Copy the entries word for word from the line containing "Click Відкріпити to unpin content" through the last line of the entries, including both ends. Leave the pictures out.

— Dataset excerpts —

==========

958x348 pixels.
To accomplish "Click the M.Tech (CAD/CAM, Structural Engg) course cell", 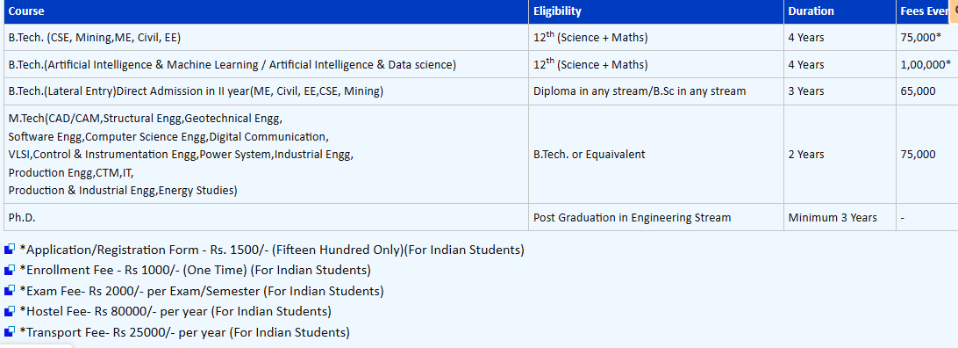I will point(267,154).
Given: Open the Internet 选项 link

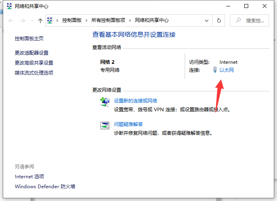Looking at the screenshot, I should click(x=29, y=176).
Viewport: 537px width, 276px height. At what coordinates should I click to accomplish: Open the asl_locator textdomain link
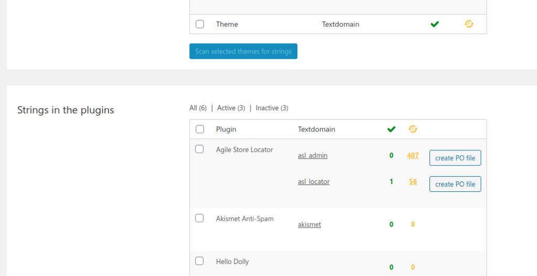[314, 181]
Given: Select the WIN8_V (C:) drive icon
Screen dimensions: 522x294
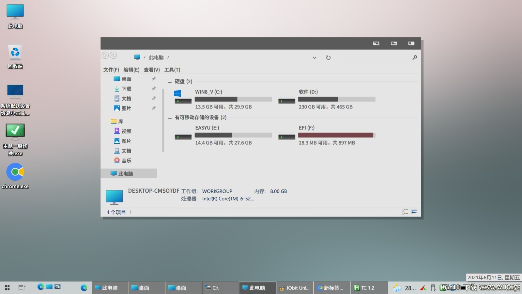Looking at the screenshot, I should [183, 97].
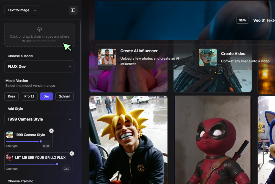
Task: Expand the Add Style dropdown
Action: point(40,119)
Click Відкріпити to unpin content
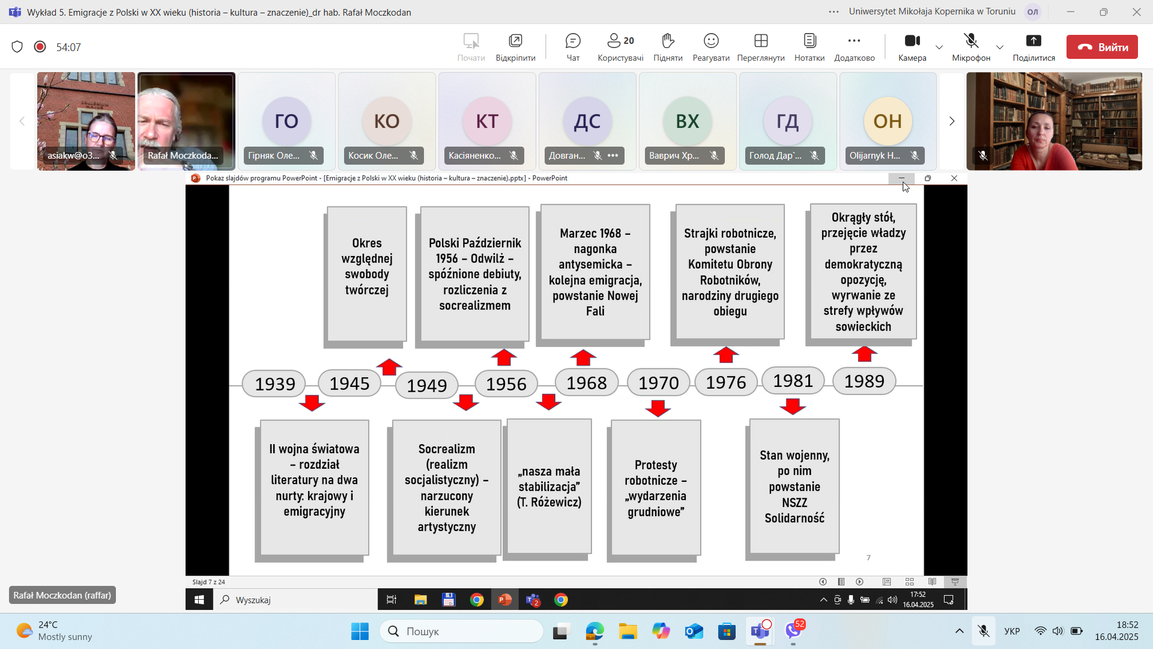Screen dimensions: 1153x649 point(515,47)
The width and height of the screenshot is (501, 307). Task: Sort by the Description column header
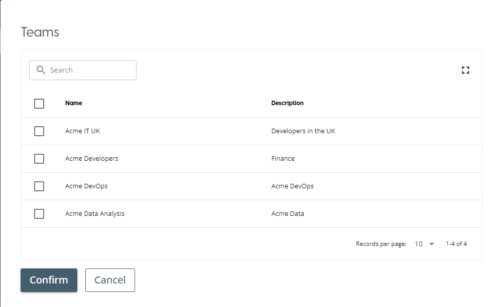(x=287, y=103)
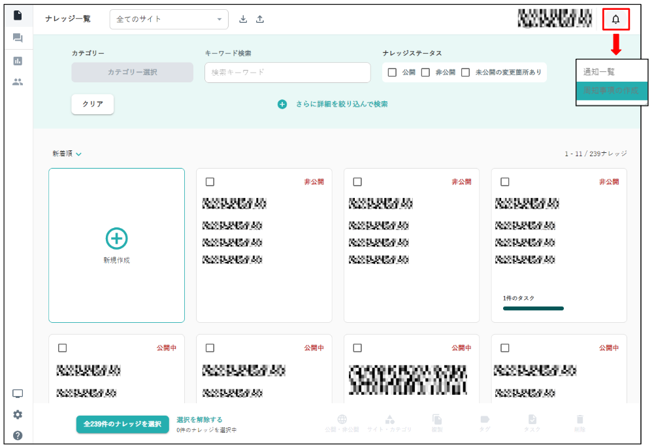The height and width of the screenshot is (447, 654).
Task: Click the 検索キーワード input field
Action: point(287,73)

==========

— Complete output —
Click Відкріпити to unpin content
Screen dimensions: 1153x649 point(515,47)
The width and height of the screenshot is (501, 307). Task: Sort by the Description column header
(x=287, y=103)
The height and width of the screenshot is (447, 654).
Task: Click the 検索キーワード input field
Action: point(287,73)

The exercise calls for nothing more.